Em meio ao tiroteio político e econômico causado pela pandemia do novo coronavírus no País, o presidente Jair Bolsonaro poderá enfrentar, nas próximas semanas, mais um problema de dimensões colossais. O ministro Marco Aurélio Mello, do Supremo Tribunal Federal (STF), pressionou a Procuradoria-Geral da República (PGR) a analisar a notícia-crime feita pelo deputado federal mineiro Reginaldo Lopes (PT), em decorrência do “histórico das reiteradas e irresponsáveis declarações” feitas por Bolsonaro, ignorando a gravidade da Covid-19. O episódio coloca, mais uma vez, o STF e o Poder Executivo em uma queda-de-braço. Se aceito, o processo pode resultar em afastamento de Bolsonaro por até 180 dias. “O crime imputado ao presidente é classificado como delito formal e de perigo abstrato, sendo desnecessário para sua configuração a efetiva comprovação introdução ou propagação de doença contagiosa, bastando a assunção do risco e o efetivo descumprimento da medida sanitária preventiva”, afirma o deputado na petição.

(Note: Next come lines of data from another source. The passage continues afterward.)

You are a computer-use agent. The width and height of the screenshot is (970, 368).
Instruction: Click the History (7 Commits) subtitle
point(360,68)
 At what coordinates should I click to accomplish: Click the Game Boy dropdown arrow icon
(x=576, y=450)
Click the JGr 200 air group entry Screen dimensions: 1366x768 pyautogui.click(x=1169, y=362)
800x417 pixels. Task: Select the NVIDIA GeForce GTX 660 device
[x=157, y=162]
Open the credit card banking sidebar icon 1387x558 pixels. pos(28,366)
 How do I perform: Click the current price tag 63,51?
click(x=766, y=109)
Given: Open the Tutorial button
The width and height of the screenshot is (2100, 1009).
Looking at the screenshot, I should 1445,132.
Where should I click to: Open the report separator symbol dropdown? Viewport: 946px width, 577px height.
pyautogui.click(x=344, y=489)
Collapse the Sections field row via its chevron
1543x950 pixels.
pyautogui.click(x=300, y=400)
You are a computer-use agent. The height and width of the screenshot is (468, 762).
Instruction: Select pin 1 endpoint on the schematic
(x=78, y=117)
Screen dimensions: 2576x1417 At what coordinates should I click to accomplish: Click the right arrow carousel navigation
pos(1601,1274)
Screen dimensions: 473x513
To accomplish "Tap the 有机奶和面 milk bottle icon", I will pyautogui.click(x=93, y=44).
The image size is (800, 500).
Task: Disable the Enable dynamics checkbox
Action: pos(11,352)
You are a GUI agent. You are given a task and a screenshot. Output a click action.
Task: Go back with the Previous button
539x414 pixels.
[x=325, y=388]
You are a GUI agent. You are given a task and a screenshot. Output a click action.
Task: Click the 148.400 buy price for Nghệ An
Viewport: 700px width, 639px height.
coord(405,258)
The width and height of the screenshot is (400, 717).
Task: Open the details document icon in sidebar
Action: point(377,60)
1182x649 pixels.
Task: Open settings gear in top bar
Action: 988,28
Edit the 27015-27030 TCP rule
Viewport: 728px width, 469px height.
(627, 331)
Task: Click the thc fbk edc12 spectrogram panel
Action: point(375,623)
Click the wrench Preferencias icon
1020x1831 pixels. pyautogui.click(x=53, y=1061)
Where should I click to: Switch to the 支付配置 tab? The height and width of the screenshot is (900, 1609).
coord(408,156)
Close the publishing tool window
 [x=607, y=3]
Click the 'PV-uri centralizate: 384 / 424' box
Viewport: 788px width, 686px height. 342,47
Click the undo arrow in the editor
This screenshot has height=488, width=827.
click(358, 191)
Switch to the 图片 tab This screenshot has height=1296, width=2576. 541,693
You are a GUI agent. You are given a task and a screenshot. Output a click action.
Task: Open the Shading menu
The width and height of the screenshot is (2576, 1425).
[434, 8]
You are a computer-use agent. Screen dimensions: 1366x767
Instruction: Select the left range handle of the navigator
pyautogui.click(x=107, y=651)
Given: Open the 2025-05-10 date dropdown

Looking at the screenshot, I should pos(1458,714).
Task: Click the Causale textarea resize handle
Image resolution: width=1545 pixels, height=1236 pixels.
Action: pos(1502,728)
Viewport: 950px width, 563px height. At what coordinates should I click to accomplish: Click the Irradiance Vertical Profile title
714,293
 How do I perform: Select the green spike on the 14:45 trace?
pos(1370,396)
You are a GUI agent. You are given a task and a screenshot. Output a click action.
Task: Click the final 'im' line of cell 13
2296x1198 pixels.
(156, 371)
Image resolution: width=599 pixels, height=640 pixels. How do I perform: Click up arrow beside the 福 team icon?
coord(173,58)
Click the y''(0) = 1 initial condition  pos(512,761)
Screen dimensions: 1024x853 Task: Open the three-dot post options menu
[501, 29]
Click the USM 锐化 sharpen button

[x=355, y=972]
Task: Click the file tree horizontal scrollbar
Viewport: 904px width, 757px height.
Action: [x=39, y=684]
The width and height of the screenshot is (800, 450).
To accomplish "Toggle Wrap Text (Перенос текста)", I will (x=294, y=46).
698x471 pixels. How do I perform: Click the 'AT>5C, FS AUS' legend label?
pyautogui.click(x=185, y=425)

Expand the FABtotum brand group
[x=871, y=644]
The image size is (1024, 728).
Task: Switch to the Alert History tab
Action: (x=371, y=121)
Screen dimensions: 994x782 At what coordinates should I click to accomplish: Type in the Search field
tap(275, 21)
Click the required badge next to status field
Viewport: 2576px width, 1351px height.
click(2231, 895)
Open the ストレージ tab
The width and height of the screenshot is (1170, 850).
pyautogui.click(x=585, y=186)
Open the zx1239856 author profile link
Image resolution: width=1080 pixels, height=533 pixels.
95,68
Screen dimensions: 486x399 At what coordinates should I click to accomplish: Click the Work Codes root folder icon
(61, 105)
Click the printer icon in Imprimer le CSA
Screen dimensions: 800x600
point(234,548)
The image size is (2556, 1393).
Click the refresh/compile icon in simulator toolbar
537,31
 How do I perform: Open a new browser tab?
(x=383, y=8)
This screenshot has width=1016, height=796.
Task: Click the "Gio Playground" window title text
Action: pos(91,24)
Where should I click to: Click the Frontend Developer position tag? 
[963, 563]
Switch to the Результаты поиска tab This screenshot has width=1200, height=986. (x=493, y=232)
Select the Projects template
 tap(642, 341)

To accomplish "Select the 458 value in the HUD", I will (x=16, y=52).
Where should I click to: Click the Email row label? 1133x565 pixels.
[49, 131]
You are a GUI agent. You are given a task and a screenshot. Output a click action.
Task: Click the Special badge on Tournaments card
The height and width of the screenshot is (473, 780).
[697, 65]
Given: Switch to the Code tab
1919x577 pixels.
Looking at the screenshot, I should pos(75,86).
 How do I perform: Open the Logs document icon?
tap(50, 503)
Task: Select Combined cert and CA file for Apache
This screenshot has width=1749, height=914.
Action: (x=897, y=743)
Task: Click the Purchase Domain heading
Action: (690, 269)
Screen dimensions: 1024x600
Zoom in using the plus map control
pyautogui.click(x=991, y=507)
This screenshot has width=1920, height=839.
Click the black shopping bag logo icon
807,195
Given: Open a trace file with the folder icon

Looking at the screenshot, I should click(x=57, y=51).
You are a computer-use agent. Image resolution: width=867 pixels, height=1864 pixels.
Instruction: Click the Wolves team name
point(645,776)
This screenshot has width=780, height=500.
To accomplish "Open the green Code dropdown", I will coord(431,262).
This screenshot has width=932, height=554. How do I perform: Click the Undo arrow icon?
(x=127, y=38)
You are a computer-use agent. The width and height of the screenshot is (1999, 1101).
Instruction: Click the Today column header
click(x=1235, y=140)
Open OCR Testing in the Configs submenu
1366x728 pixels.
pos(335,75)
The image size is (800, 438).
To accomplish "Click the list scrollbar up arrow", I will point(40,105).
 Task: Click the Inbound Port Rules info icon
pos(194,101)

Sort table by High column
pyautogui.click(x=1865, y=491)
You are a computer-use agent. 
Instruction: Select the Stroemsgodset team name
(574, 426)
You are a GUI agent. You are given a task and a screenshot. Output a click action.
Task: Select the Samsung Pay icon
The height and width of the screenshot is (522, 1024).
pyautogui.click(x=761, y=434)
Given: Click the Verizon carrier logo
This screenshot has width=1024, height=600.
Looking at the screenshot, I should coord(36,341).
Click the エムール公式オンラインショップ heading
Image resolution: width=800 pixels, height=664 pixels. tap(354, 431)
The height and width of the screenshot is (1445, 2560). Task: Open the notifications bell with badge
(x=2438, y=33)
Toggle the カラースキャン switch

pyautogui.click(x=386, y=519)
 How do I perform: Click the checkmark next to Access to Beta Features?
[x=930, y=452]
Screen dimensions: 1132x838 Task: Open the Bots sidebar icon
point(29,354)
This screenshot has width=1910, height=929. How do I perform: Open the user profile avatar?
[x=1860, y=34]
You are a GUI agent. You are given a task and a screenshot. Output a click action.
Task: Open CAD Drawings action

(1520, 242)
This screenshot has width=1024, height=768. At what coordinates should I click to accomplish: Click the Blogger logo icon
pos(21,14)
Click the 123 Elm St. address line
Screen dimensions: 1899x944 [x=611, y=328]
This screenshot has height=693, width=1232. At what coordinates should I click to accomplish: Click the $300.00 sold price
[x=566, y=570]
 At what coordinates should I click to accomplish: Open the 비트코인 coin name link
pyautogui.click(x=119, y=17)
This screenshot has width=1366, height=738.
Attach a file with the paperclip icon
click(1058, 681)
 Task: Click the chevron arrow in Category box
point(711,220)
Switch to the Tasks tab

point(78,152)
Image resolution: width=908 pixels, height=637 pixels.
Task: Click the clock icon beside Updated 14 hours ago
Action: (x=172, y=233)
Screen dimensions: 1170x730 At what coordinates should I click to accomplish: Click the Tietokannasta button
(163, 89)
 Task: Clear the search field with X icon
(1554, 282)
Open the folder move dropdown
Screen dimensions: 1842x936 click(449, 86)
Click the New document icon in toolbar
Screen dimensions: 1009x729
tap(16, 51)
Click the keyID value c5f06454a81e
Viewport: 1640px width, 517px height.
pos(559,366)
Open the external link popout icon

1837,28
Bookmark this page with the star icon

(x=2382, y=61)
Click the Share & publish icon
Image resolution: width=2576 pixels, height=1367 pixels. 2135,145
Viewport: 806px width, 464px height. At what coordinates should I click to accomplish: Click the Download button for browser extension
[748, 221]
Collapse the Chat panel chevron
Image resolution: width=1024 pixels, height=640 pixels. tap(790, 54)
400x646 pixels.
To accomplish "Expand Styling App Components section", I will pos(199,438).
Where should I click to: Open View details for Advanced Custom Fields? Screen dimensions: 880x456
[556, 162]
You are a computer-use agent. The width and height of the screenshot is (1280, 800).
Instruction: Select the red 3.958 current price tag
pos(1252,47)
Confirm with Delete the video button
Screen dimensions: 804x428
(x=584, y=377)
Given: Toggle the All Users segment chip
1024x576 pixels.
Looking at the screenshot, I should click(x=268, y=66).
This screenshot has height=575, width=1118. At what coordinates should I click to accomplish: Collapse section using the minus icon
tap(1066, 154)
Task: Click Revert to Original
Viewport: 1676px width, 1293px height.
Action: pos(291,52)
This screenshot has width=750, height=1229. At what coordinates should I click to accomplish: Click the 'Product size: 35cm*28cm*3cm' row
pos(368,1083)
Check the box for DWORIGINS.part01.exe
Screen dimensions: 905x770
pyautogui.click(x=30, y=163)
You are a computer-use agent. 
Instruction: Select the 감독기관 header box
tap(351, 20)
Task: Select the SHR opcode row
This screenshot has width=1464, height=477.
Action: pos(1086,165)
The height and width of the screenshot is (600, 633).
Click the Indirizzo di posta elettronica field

Para o ministro do STF, independentemente do clima econômico e social, o Judiciário deve responder às demandas da sociedade em sintonia com as leis e a Constituição. “O momento atual é de temperança. A pandemia no País já está altamente judicializada, sobrecarregando o STF. Mas apelo aos partidos políticos e às entidades de trabalhadores que tenham mais cautela”, disse o ministro a jornalistas, em Brasília. Mesmo que, na prática, o processo não avance na PGR, a ação é mais uma fonte de desgaste à imagem de um governo já enfraquecido.

CONTRA O ISOLAMENTO: Jair Bolsonaro faz self com apoiadores e incita a desobediência à quarentena. (Crédito:Pedro Ladeira )

Para especialistas, trata-se de mais um elemento de incerteza política em pleno olho do furacão da pandemia. “Juridicamente, o afastamento não representa o impeachment do presidente, mas revelaria uma corrosão da capacidade de Bolsonaro em articular sua relação com os outros Poderes e de sustentar suas posições controversas por muito tempo”, diz o jurista Enéas Fonseca Filho, advogado constitucionalista e professor de Direito Penal na Universidade do Oeste Paulista.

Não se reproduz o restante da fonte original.